If the NFL ends up playing the season with no fans in the seats, Bears kicker Eddy Pineiro should be ready.

Last year, he won a nine-man kicking competition in training camp, so he's used to making high-pressure kicks with no crowd noise.

"Yeah, that's how it was in practice, nobody talking, nobody screaming," Pineiro told reporters in a recent teleconference. "It was a little awkward, a little weird. If that does happen, I think I'll be ready for it because we did a lot of that last year."

The Bears did add a kicker during the offseason, rookie Ramiz Ahmed from Nevada, but Pineiro seems like a good bet to handle kicking duties for a second season.

He went 23 of 28 on field goals last fall. He nailed a 53-yard game-winner in Week 2 at Denver, but missed a potential game-winner from 41 yards against the Chargers in Week 7 at Soldier Field.

"I think my biggest struggle was going from a windy game, like going to Chicago and then playing in a dome in Detroit," Pineiro said. "Just kind of getting focused on the little things.

"That was probably the biggest learning experience going from a windy game, 30 mile per hour wind and then you're going to go play in a dome where there's no wind. The transition I think was the biggest thing for me. I think that's what I learned this year."

So now Pineiro is in Florida, where it can get windy at times and he's trying to take advantage. He said he picked out a local park that's open and exposed to the wind.

Punter Pat O'Donnell lives nearby, so they've been working together. O'Donnell, a Palm Beach native, finished his college career at Miami. Pineiro is from Miami and kicked at Florida.

"I'm lucky enough that we only live about an hour away from each other," Pineiro said. "Me and Pat just don't go in and be like, 'OK, we're going to kick some balls.' We kind of have a set game plan. Today we're going to do this; we're going to have a last-second field goal at the end of practice. Or we're going to manipulate the wind or hit the ball this way for it to go this way or stuff like that.
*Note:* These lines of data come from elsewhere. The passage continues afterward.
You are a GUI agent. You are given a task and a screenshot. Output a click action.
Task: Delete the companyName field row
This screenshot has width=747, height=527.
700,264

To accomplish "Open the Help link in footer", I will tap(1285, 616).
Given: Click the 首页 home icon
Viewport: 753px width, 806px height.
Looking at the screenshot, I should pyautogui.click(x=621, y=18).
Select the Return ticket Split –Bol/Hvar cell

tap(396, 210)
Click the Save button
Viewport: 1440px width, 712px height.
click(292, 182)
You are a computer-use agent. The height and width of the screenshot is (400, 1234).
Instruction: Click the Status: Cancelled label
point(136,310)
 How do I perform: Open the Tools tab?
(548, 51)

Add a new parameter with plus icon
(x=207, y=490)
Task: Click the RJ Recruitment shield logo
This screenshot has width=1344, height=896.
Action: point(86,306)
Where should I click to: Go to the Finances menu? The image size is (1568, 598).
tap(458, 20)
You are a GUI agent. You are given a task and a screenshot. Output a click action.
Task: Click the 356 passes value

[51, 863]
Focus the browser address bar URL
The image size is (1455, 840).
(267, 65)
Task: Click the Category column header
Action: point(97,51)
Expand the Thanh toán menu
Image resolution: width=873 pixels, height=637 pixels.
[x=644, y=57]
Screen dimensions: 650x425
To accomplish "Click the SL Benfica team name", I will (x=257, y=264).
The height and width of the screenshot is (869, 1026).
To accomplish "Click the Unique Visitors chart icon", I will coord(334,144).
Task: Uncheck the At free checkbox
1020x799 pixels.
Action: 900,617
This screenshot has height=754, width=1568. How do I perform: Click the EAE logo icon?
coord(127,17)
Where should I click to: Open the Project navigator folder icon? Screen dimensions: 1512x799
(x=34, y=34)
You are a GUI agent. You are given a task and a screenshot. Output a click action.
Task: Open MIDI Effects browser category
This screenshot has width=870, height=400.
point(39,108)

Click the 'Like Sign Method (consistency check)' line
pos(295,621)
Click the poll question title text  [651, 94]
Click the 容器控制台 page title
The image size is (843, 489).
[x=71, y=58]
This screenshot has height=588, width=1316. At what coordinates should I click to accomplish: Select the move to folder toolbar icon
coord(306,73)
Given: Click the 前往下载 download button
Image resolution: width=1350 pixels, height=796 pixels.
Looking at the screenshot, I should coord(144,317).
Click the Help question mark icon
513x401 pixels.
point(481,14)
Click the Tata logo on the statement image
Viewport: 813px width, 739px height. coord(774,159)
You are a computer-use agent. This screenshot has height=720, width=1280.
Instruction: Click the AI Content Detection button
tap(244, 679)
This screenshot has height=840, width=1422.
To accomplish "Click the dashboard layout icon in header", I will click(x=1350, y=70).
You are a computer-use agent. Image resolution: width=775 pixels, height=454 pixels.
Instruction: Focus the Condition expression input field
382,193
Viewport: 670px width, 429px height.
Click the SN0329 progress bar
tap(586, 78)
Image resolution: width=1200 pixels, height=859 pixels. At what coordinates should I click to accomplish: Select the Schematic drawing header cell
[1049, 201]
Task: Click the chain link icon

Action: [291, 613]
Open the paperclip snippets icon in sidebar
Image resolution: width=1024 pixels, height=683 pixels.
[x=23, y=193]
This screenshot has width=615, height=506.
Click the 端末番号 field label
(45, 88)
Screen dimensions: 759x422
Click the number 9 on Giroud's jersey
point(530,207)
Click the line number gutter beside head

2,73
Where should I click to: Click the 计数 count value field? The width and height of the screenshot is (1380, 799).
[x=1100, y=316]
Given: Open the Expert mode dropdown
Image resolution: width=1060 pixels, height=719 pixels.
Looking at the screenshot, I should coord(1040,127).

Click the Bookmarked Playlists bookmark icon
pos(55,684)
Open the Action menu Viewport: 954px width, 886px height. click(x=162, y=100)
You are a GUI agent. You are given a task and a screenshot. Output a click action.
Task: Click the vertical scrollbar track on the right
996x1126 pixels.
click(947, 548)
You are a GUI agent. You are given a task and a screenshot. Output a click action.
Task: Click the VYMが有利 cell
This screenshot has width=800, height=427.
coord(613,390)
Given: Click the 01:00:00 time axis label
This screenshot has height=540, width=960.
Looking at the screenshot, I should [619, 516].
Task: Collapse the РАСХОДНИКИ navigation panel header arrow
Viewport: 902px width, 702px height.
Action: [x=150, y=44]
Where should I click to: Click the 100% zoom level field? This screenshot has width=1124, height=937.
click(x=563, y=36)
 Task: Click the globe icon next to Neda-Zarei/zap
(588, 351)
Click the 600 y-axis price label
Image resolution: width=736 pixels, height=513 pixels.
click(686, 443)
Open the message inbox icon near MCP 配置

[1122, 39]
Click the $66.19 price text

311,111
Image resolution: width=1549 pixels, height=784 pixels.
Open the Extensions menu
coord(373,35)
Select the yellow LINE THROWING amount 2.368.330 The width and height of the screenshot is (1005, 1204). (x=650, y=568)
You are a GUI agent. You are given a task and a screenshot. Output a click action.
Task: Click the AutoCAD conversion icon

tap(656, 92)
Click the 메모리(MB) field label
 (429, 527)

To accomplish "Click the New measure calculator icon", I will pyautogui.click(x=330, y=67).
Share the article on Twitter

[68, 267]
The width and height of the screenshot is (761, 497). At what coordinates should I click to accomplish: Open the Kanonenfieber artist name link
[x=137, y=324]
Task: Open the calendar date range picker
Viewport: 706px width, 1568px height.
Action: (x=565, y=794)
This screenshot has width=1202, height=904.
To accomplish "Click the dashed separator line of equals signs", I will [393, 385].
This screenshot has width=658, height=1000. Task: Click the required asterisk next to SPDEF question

"We work on a lot of little details. We have a set game plan for that whole practice. If we're going to kick more kicks from the left hash, we're going to kick more kicks on the right hash. Just different scenarios we try to put ourselves in the most in-game real situation we possibly can."

Ahmed made the team at Nevada during a student tryout. He started off as a kickoff specialist, then made 15 of 20 field goals during his senior season in 2018.

"We always want competition," Bears coach Matt Nagy said of his kickers. "For a guy like Eddy, I love how he handled last year. It wasn't easy and we tried that on purpose with the kicking challenges and competitions that we have. But he pulled through that and to us that's the silver lining.

"At the same time, let's make sure that he understands and we understand, the more pressure situations, the more experiences that he gets, it will help us and help him down the road."

Quiet and windy might be where Pineiro ends up this season.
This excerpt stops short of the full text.